GPU Acceleration

SatelliteGridding.jl supports accelerator execution through KernelAbstractions.jl. The same gridding kernels can run on the KA CPU backend, NVIDIA GPUs through CUDA.jl, and Apple GPUs through Metal.jl.

Setup

CUDA.jl and Metal.jl are weak dependencies. They are loaded only when you request that backend or explicitly import the package:

using SatelliteGridding

cuda_backend = resolve_backend("cuda")    # requires CUDA.jl
metal_backend = resolve_backend("metal")  # requires Metal.jl on macOS/Apple GPU

You can also use vendor packages directly:

using CUDA
using Metal

CUDA.devices()
Metal.devices()

Usage

Julia API

grid_l2(config, grid_spec, time_spec;
        backend = resolve_backend("cuda"),
        outfile = "output.nc")

grid_l2(config, grid_spec, time_spec;
        backend = resolve_backend("metal"),
        outfile = "output_metal.nc")

CLI

julia --project=. bin/grid.jl l2 \
    --config examples/tropomi_sif.toml \
    --backend cuda \
    -o output.nc

julia --project=. bin/grid.jl l2 \
    --config examples/tropomi_sif.toml \
    --backend metal \
    -o output_metal.nc

GPU backends support quadrilateral footprints (--footprint quad) and circular footprints (--footprint circle, CircularFootprintGridding).

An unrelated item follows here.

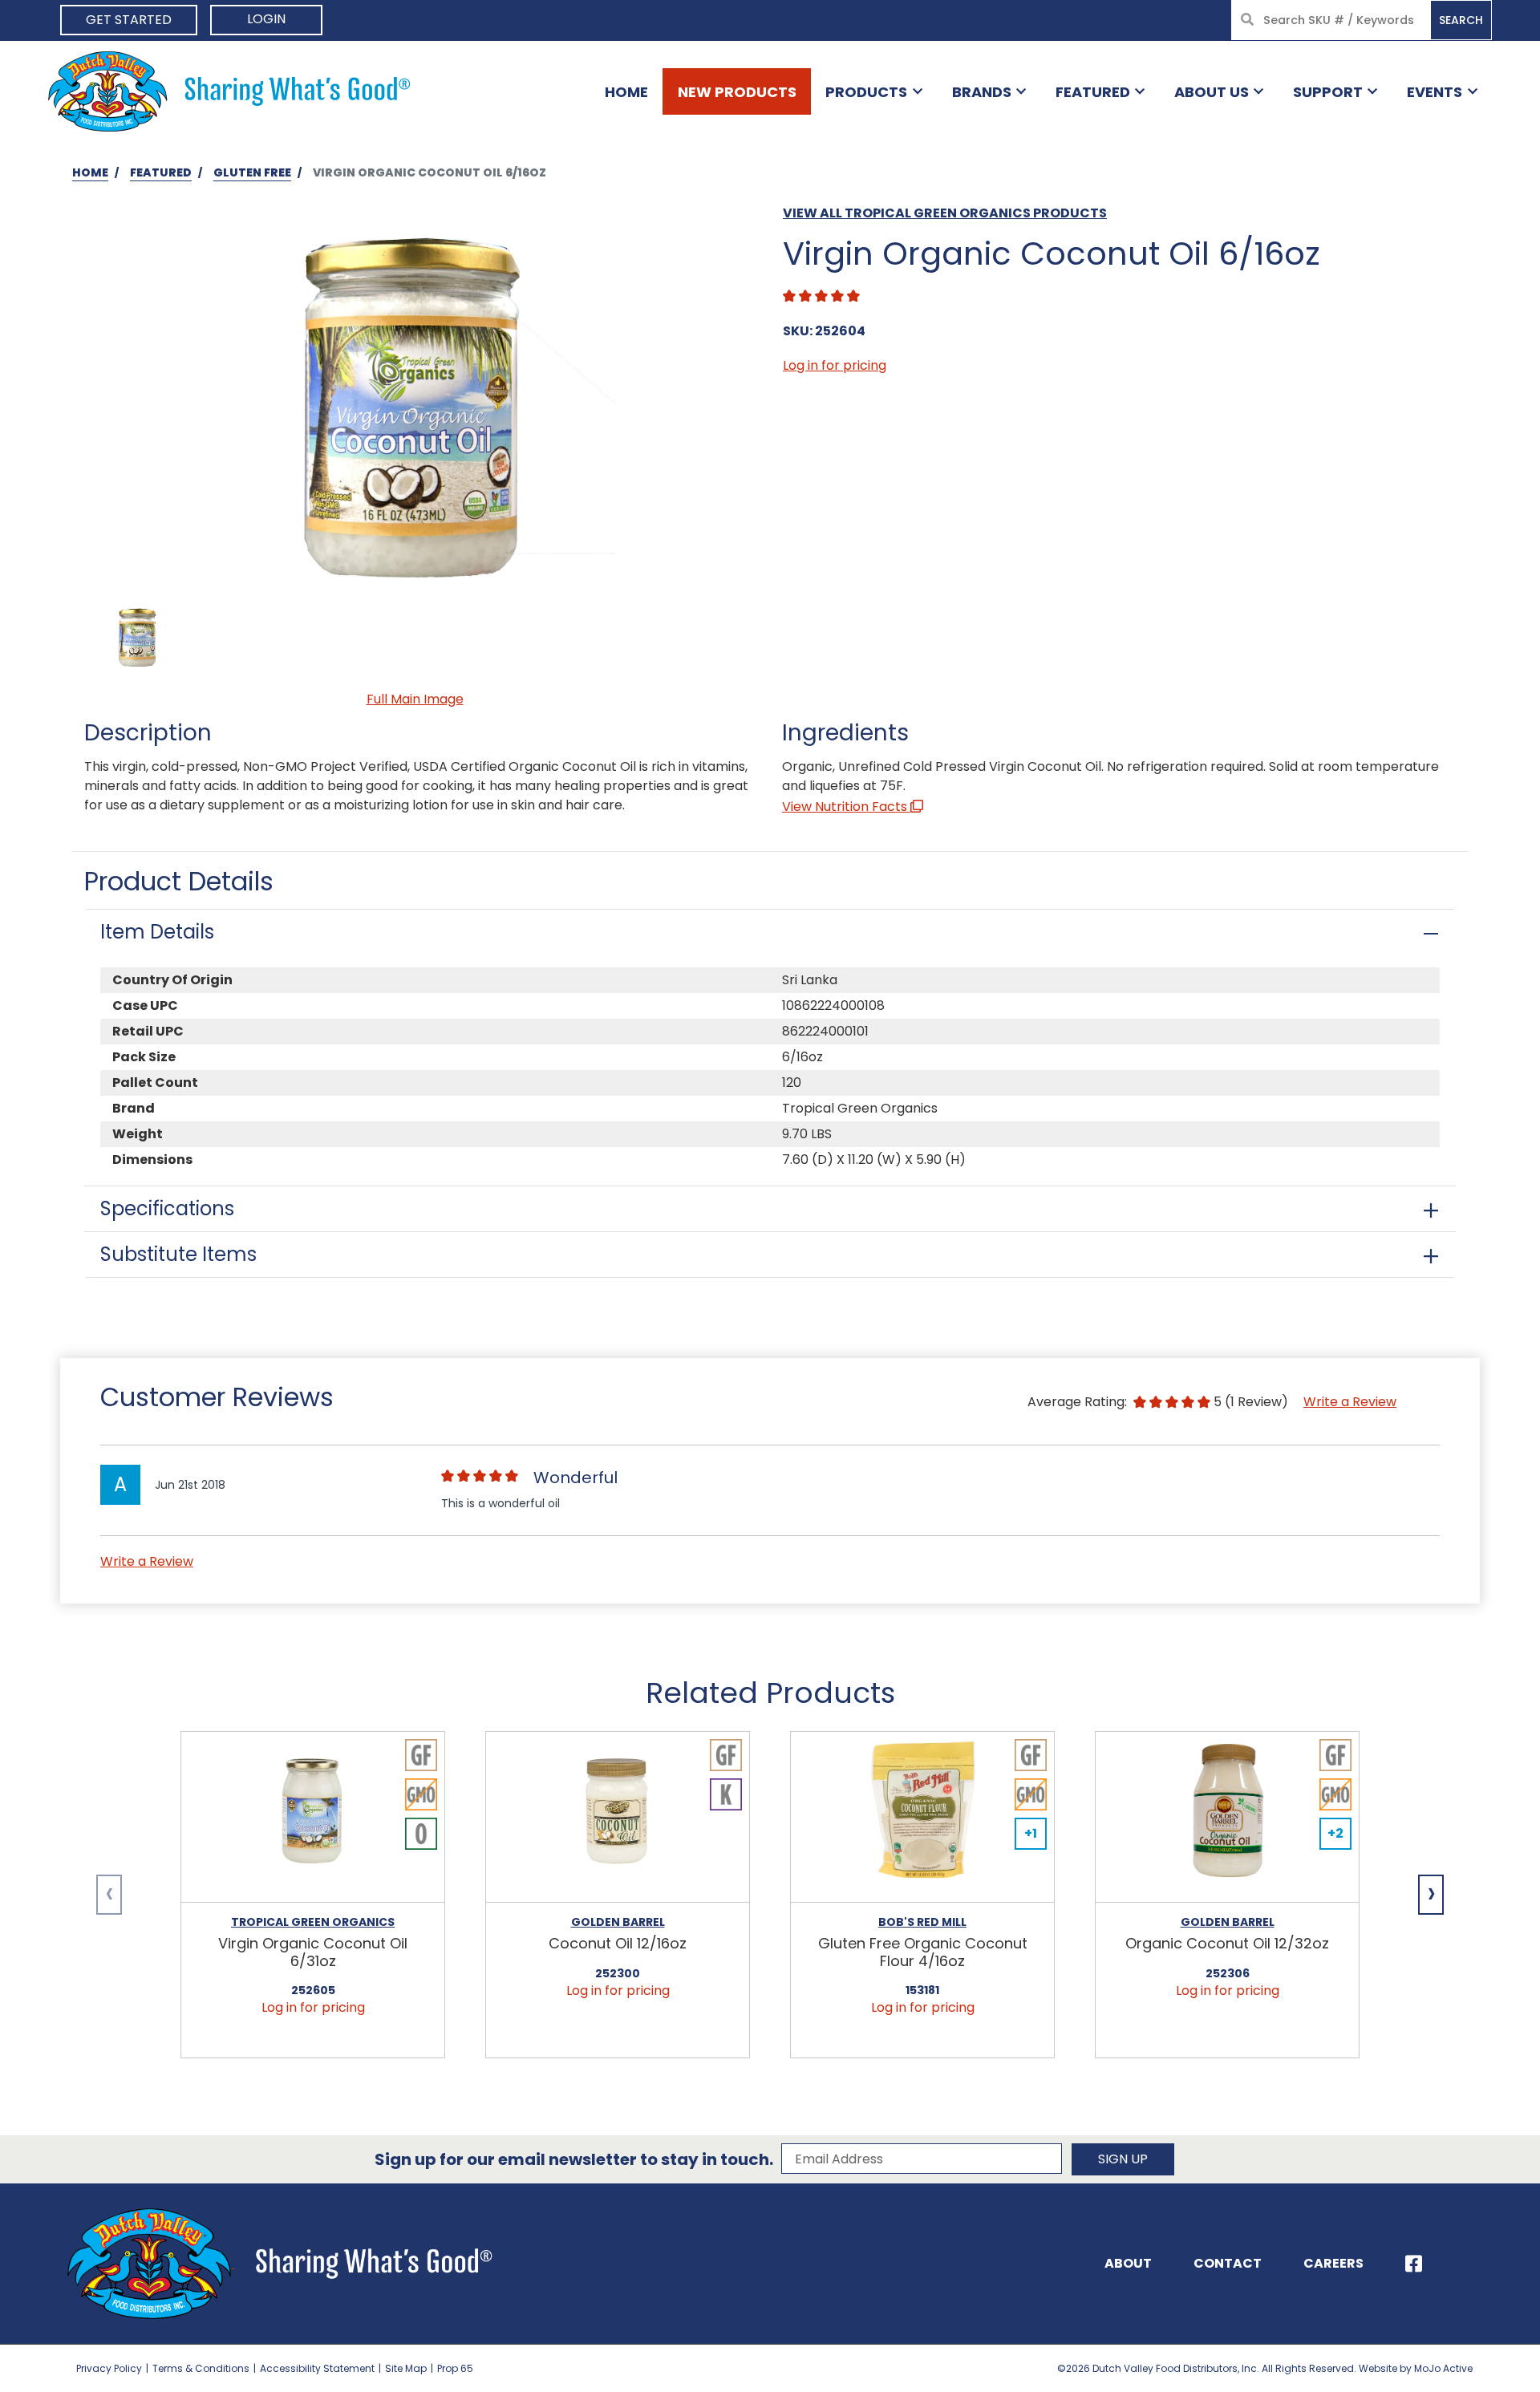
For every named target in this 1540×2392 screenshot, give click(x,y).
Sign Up (1123, 2159)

The circular path uses a separate index kernel that masks samples outside the inferred circle or ellipse before scatter accumulation.

Architecture

The GPU pipeline consists of three KernelAbstractions kernels that run entirely on the GPU. Quadrilateral and circular footprints share the same scatter pattern, but use different index-generation kernels.

Kernel 1: Corner Sorting

sort_corners_ccw_ka!(backend, lat_corners, lon_corners)

Sorts all footprint corners into CCW order in parallel using a 5-comparator sorting network. Each thread handles one footprint.

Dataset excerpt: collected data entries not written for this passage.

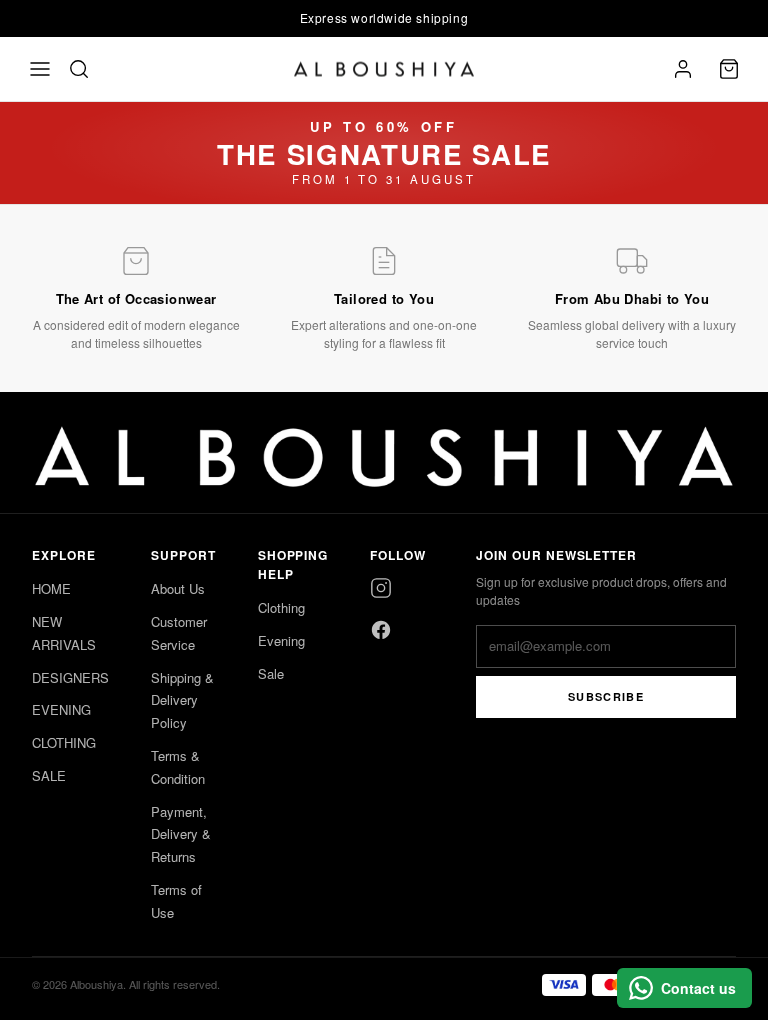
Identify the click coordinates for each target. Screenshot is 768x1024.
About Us (178, 588)
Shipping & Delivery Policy (182, 700)
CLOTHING (64, 742)
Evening (281, 640)
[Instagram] (381, 588)
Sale (271, 673)
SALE (49, 775)
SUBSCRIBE (606, 696)
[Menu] (40, 69)
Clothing (281, 607)
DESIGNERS (70, 677)
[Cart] (729, 69)
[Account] (683, 69)
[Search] (79, 69)
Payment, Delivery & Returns (181, 834)
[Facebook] (381, 630)
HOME (51, 588)
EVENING (61, 709)
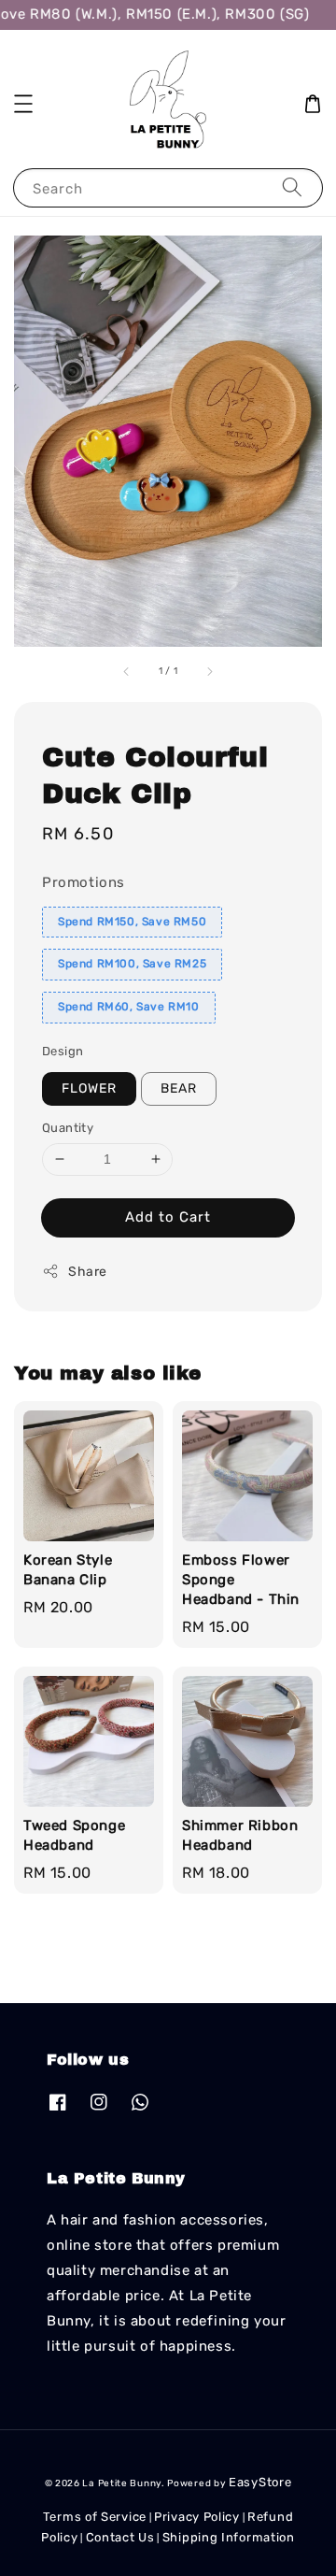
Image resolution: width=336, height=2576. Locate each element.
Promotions (83, 882)
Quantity (67, 1128)
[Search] (292, 187)
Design (62, 1051)
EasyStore (260, 2482)
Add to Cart (168, 1217)
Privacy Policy (197, 2517)
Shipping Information (228, 2537)
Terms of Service (95, 2517)
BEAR (179, 1088)
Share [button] (87, 1272)
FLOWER (89, 1088)
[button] (23, 103)
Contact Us (120, 2537)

Kernel 2: Subpixel Index Computation

compute_footprint_indices_ka!(backend, ix, iy, skip_flag,
                               lat_corners, lon_corners, n)

Computes n×n subpixel grid cell indices per footprint. Each thread handles one footprint and produces n² index pairs. The skip_flag indicates:

0 = oversample (n×n subpixels computed)
1 = fast path (all corners in same cell, single index)
2 = skip (footprint too wide for meaningful oversampling)

For circular footprints:

compute_circular_footprint_indices_ka!(backend, ix, iy, inside_count,
                                       skip_flag, center_lat, center_lon,
                                       lat_corners, lon_corners, n)

This kernel samples the footprint bounding box, keeps only samples inside the inferred circle/ellipse, and records inside_count so scatter weights are normalized as 1 / inside_count.

Kernel 3: Scatter-Accumulate

scatter_accumulate_ka!(backend, grid_sum, grid_weights,
                        ix, iy, skip_flag, values, n, n_vars)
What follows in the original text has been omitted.